D’autres critiques ont moins fait le buzz sur les réseaux sociaux que le problème du latin mais qui sont pourtant révélateur de la manière dont la résistance au changement peut amener à renier des convictions que l’on prétend pourtant défendre. La réforme propose la suppression des quelques classes bilangues, qui permettent à un très petit nombre d’élèves, d’apprendre deux langues vivantes dès la 6ème au profit d’un enseignement généralisé d’une deuxième langue dès la 5ème. Il y a là matière à un vrai débat et un vrai affrontement entre une vision de droite et une vision de gauche. Consacrer les moyens à l’amélioration de l’enseignement de tous, plutôt qu’accorder des moyens exceptionnels à quelques uns constitue à mon sens les bases d’une vision de gauche de l’enseignement. Je suis convaincu que les élèves des classes bilangues ont bénéficié d’une vraie plus-value dans leur parcours éducatif, ce n’est pas le problème. Mais les moyens n’étant pas extensibles à l’infini, des choix doivent être faits, on peut pas tout avoir. Le choix fait dans le cadre de la réforme me semble être en totale adéquation avec mes convictions. Alors je regrette amèrement entendre un ancien Premier Ministre socialiste, et accessoirement ancien professeur d’allemand, consacrer son énergie à combattre cet aspect de la réforme, plutôt que de soutenir fermement cette réforme courageuse.

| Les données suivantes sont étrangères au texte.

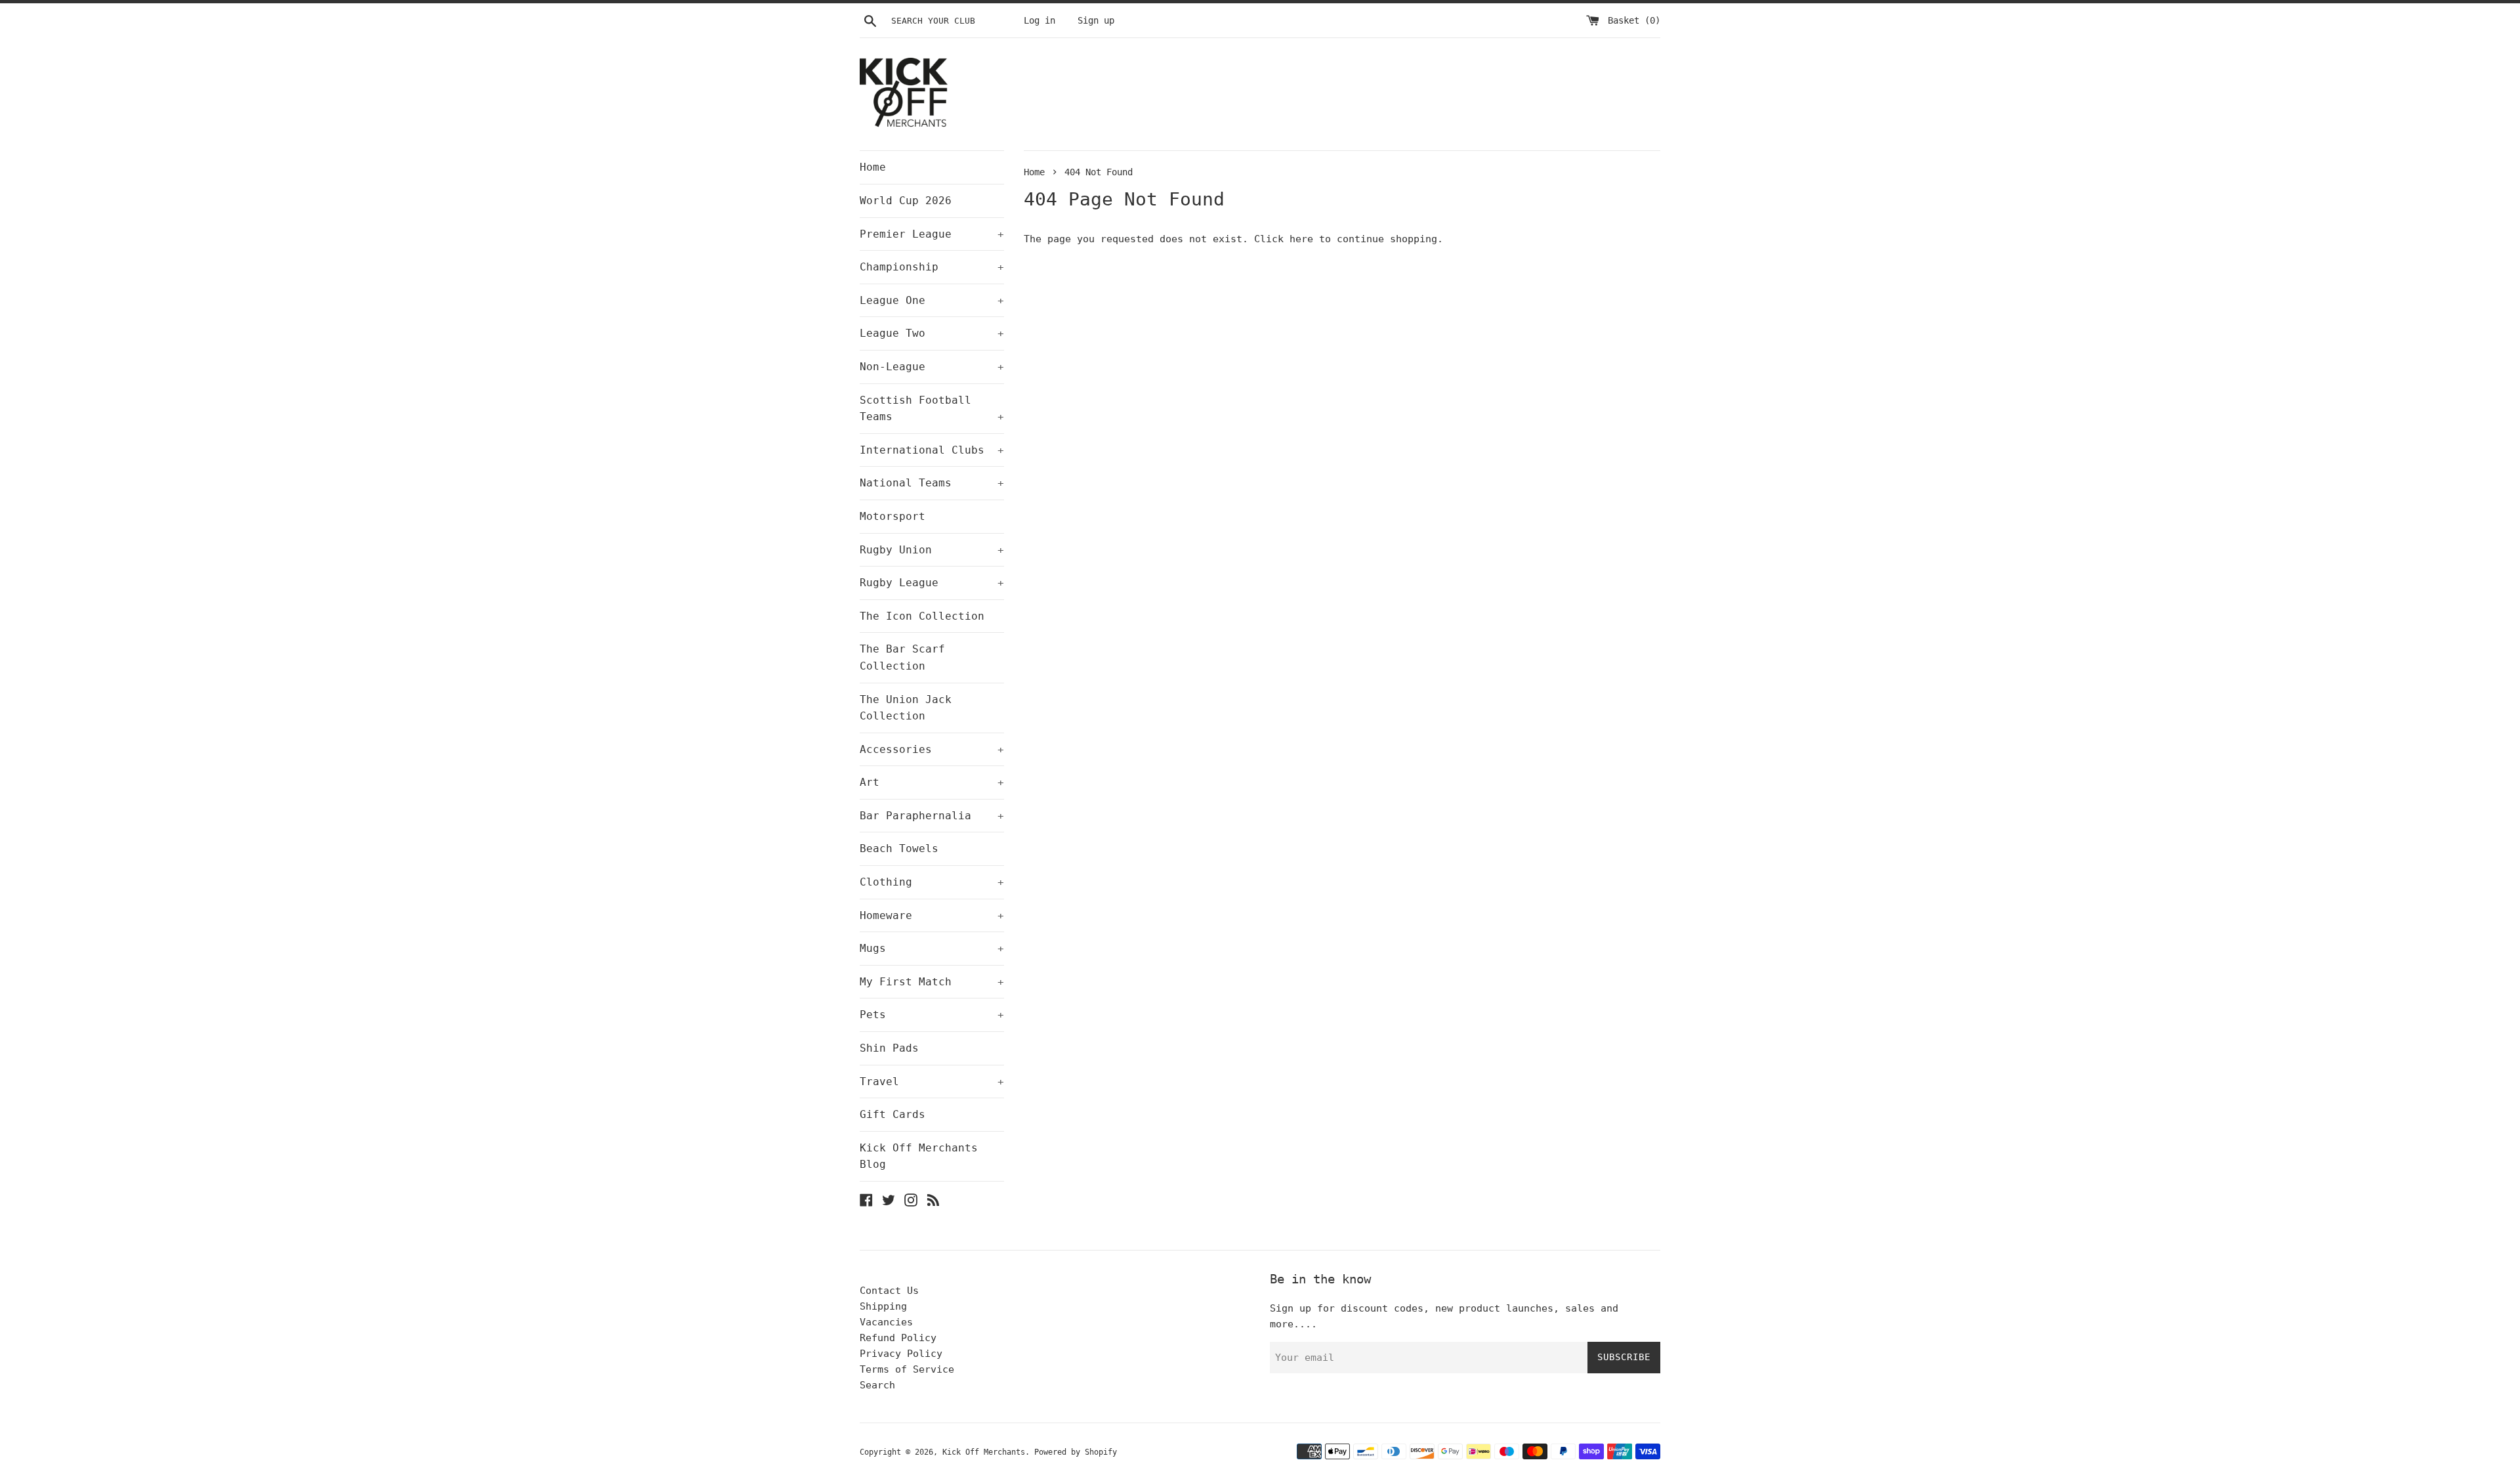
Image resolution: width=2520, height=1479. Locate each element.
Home (873, 167)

Les réactions négatives des syndicats d’enseignants ne se sont pas fait attendre. Elles n’ont guère surpris. Elles sont désolantes, surtout venant d’une corporation censée être globalement « de gauche ». Mais en dehors des principaux intéressés, j’ai surtout lu des réactions négatives de la part de personnes promptes à donner des leçons de « gauche » à l’actuel gouvernement. Les critiques sont toujours les mêmes, regrettant la baisse de dotation horaire de telle ou telle matière, sans jamais souligner qu’il s’agit juste d’une diminution de la place des cours magistraux au profit d’un enseignement différent. Elles révèlent un conservatisme effroyable et vont à l’encontre de toute velléité de combattre les inégalités sociales et culturelles au travers de l’école.

Je me rappelle notamment avoir lu un commentaire vent debout contre l’augmentation de la dotation horaire consacrée au sport, qui allait d’après son auteur transformer nos enfants en sportifs idiots. Pourtant, cela se situe en totale cohérence avec la volonté de développer enfin le sport comme un moyen de prévention sanitaire. Or les maladies liées à l’absence d’activité physique, en plus de peser de manière dangereuse sur le financement de notre modèle de protection sociale, frappent beaucoup plus fortement les plus modestes, dont les enfants ont rarement accès aux activités sportives extrascolaires. Là encore, seule la résistance bête et méchante au changement peut expliquer ce genre de réactions chez ceux qui devraient être les premiers à défendre la réforme.

Il serait cependant malhonnête de ne pas souligner que le gouvernement donne également le bâton pour se faire battre. On ne parlera pas de son incapacité chronique à communiquer de façon forte et efficace, qui se poursuit inexorablement. Cependant, il aurait été préférable que cette réforme ne sorte pas en même temps qu’un nouveau calendrier scolaire qui a été infiniment plus pensé pour le bien être des stations de ski que pour le bien-être des enfants. Il n’y a rien de nouveau sous le soleil, les professionnels du tourisme ont toujours pesé de manière assez scandaleuse dans ce domaine. Mais cette concomitance fournit des armes aux adversaires du gouvernement alors qu’il devrait mobiliser ses supporters au travers d’une vraie réforme, qui constitue un profond changement dans un domaine majeur. Cette maladresse est dommageable. Mais l’indifférence, voir la mauvaise foi, du peuple gauche face à cette avancée remarquable l’est encore plus.